Copy out the listing that follows, exact in every word, and skip the images.
◇ ◇ ◇ ◇ ◇
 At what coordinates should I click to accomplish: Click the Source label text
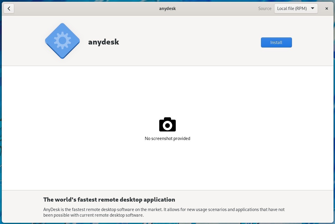(x=265, y=9)
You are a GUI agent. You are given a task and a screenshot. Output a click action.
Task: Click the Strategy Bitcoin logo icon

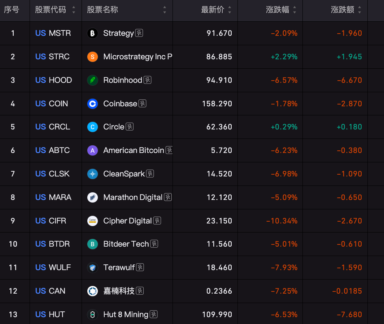[x=92, y=33]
◇ ◇ ◇ ◇ ◇
**Solved exercise:**
 At what coordinates should I click to accomplish: Click the Source label text
(x=265, y=9)
You are a GUI agent. You are given a task and a screenshot. Output a click action.
Task: Click the Strategy Bitcoin logo icon

[x=92, y=33]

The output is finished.